• [TESTO FORNITO]
PSICODRAMMA COVID NELLE SCUOLE

Sì, è proprio così, come scrive Enrico Baroncelli. Il mondo della scuola si trova al centro di un dramma epocale. Ma non solo docenti e studenti si trovano loro malgrado fra i disperati protagonisti di uno psicodramma peraltro privo di adeguata catarsi conclusiva. Questo “dramma medico-psicanalitico” come lo definisce Baroncelli, è molto di più.

È una tragedia universale nel cui seno siamo tutti (o rischiamo di diventarlo) vittime sacrificali di una liturgia i cui officianti vengono quotidianamente sottoposti ad attacchi, che sempre più spesso degradano in aggressioni, da parte di chi subisce i devastanti effetti della “confusione delle riaperture sì, riaperture no”. E i ragazzi in età scolare sono i più danneggiati da una situazione che solo lentamente e parzialmente mostra segni di evoluzione positiva. La scuola, dunque. Ma il problema NON NASCE nella scuola ma prima e dopo la scuola; nasce all’esterno dove i contatti umani sono quasi incontrollabili. Si trovano, queste cause, soprattutto nei “mezzi pubblici strapieni” ma riguardano anche le abitudini sociali dei giovani che, comprensibilmente, faticano a rinunciare all’incontro con gli amici dopo la scuola.

Come ha affermato il presidente dell’Associazione nazionale presidi, Antonello Giannelli, il ritorno generalizzato fra i banchi “dipende anche dai trasporti. Non so come si farà, da oggi al 3 maggio, a realizzare le condizioni necessarie a far ripartire la scuola. Tutti auspichiamo la riapertura ma il tema è la fattibilità.” Certo, basterebbe moltiplicare autobus, pullman, treni dimezzandone però la capienza. Ma due metri di separazione fra un utente e l’altro, in un ambiente volumetricamente minuscolo non risolvono il problema legato al rischio di contagio per gli studenti che utilizzano il trasporto pubblico per raggiungere la scuola e per tornare a casa.

Record estratti da una raccolta:
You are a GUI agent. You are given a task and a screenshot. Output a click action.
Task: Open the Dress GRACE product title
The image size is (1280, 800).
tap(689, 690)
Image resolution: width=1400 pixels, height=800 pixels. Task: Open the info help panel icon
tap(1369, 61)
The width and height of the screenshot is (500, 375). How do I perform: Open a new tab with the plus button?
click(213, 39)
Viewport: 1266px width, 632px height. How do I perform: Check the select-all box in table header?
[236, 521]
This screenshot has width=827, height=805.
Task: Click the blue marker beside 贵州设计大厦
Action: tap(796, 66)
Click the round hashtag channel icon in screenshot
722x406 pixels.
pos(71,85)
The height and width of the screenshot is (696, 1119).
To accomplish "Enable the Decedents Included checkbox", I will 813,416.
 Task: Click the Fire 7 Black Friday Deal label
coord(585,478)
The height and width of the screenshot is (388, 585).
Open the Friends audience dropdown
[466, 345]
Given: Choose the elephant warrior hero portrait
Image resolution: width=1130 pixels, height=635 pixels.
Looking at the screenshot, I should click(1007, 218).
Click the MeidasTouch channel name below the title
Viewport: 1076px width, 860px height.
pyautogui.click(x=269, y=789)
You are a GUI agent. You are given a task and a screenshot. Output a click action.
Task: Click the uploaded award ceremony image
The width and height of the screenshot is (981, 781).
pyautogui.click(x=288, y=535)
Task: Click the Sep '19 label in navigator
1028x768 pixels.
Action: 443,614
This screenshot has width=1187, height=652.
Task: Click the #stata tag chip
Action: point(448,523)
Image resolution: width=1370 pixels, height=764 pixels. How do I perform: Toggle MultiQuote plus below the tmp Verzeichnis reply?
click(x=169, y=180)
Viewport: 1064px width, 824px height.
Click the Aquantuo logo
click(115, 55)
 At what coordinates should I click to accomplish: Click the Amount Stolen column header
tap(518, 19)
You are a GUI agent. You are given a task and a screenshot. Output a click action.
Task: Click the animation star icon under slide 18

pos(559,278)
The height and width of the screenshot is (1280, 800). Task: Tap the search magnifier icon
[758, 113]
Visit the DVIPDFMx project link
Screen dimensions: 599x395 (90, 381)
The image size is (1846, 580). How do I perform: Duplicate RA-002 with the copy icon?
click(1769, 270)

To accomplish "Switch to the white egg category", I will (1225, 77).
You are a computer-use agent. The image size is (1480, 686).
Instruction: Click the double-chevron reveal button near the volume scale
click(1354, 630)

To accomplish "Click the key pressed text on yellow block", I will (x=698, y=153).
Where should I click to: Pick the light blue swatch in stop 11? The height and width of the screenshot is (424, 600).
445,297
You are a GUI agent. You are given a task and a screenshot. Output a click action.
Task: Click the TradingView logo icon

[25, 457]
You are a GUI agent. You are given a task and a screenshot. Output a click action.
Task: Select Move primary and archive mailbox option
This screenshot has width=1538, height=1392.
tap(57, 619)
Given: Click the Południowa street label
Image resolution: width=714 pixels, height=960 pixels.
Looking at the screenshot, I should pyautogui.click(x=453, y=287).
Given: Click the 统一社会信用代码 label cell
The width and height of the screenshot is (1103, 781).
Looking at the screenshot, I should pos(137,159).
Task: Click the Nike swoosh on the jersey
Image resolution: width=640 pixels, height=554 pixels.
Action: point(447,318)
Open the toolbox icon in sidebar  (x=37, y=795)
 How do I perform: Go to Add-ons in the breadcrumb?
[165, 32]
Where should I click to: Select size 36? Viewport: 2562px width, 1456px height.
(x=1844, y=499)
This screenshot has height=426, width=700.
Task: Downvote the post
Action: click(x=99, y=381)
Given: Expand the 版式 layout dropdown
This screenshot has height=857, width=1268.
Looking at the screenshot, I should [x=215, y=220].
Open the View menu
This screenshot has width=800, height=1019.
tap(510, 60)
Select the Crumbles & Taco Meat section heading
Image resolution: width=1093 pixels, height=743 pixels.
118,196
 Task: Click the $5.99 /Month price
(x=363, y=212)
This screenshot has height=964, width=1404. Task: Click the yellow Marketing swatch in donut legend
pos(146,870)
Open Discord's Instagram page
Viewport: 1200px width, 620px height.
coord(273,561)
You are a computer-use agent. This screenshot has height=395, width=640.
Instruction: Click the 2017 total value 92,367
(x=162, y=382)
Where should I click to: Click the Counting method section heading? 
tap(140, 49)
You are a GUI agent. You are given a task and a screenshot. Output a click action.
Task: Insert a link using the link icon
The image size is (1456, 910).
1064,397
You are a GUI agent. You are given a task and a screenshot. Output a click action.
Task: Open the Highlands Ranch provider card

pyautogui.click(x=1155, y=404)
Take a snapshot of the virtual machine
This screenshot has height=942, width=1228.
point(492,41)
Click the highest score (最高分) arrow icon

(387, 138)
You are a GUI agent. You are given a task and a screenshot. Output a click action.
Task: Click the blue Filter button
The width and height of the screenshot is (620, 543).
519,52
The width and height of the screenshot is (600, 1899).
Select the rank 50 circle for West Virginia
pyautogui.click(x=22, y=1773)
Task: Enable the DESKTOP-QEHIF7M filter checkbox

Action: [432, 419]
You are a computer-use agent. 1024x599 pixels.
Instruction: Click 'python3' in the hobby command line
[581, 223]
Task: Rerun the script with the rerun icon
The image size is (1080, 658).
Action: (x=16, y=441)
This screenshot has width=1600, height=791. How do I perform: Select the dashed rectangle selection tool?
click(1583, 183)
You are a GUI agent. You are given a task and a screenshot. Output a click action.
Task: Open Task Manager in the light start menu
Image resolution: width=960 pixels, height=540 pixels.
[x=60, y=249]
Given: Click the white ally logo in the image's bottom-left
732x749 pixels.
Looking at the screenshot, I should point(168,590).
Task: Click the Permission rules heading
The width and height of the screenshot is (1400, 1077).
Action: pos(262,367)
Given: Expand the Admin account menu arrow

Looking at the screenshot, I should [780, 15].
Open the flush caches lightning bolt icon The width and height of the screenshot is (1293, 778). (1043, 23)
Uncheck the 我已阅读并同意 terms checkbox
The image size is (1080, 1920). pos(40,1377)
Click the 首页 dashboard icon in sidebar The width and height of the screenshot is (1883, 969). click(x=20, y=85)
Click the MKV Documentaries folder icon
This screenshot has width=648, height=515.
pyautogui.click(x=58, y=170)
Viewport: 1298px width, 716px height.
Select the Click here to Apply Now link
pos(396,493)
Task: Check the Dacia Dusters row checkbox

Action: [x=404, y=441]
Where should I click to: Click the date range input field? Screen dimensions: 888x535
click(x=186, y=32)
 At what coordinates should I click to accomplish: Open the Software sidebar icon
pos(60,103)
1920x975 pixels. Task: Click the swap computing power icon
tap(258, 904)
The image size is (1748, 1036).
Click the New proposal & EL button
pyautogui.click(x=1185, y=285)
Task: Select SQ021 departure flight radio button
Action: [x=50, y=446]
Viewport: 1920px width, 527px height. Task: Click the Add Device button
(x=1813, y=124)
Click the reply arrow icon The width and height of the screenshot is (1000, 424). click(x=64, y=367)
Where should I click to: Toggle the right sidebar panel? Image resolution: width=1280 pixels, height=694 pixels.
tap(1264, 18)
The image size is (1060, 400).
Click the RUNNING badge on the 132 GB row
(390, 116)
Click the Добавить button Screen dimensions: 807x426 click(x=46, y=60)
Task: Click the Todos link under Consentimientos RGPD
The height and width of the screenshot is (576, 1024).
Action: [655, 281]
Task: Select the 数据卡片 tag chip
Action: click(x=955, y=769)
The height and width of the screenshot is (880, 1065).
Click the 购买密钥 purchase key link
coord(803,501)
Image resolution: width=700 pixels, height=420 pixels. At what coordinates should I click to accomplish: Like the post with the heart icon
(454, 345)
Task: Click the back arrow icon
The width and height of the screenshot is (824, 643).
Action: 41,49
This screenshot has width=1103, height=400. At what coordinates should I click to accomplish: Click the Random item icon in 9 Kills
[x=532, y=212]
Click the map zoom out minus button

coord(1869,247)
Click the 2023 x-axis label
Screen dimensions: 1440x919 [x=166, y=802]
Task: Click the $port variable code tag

• [COMPITI DA SVOLGERE]
A: Nel testo sul Covid nelle scuole, chi è indicato come presidente dell'Associazione nazionale presidi?
B: Prosegui il testo sul Covid nelle scuole a partire dall'ultima frase riportata.
I record non servono in alcun modo per questo esercizio.

• [RISPOSTE AI COMPITI]
A: Antonello Giannelli.

B:
E come non capire i “genitori che sclerano perché devono tenere i figli, incolpevoli compagni di classe del ragazzo scopertosi positivo, chiusi in casa per l’ennesima Quarantena”. Però vale forse la pena di sottolineare, a proposito di quell’”incolpevoli”, che quarantena, DAD, isolamento sociale aut similia non sono punizioni. Porre la questione in questi termini significa sospettare che esista una volontà di colpire senza ragione chi non ha responsabilità in quanto sta accadendo. Significa insinuare che chi ci governa (bene o male non è significativo in questo contesto) manifesti l’intenzione di punirci anche in assenza di una colpa.

Questo riferimento ad un sistema occulto “pena-punizione” spiega bene la confusione dilagante su cosa fare e come farlo per risolvere i problemi giganteschi prodotti, non solo nella scuola, dalla pandemia. Riaprire tout court le scuole significherebbe inoltre ricostituire le “classi pollaio” come giustamente denuncia la studentessa di Lamezia Terme citata nell’intervento di Enrico Baroncelli. Intanto il contagio riparte anche fra i ragazzi della Valsassina e del Lecchese. E hanno ragioni da vendere i Presidi quando si oppongono alla riapertura dell’insegnamento in presenza, in difetto di interventi adeguati poiché il certamente auspicabile, ma difficilmente praticabile, rientro in classe dal 3 maggio prossimo, creerebbe più problemi di quanti ne potrebbe risolvere. La verità è che le fughe in avanti comportano rischi altissimi. Non dimentichiamo che la Sardegna in quattro settimane è passata dal colore bianco di un’isola felice, al rosso fuoco dell’impennata dei contagi. Invece di banchi a rotelle servono vaccinazioni a tappeto. Ma per questo dobbiamo affidarci a un alpino.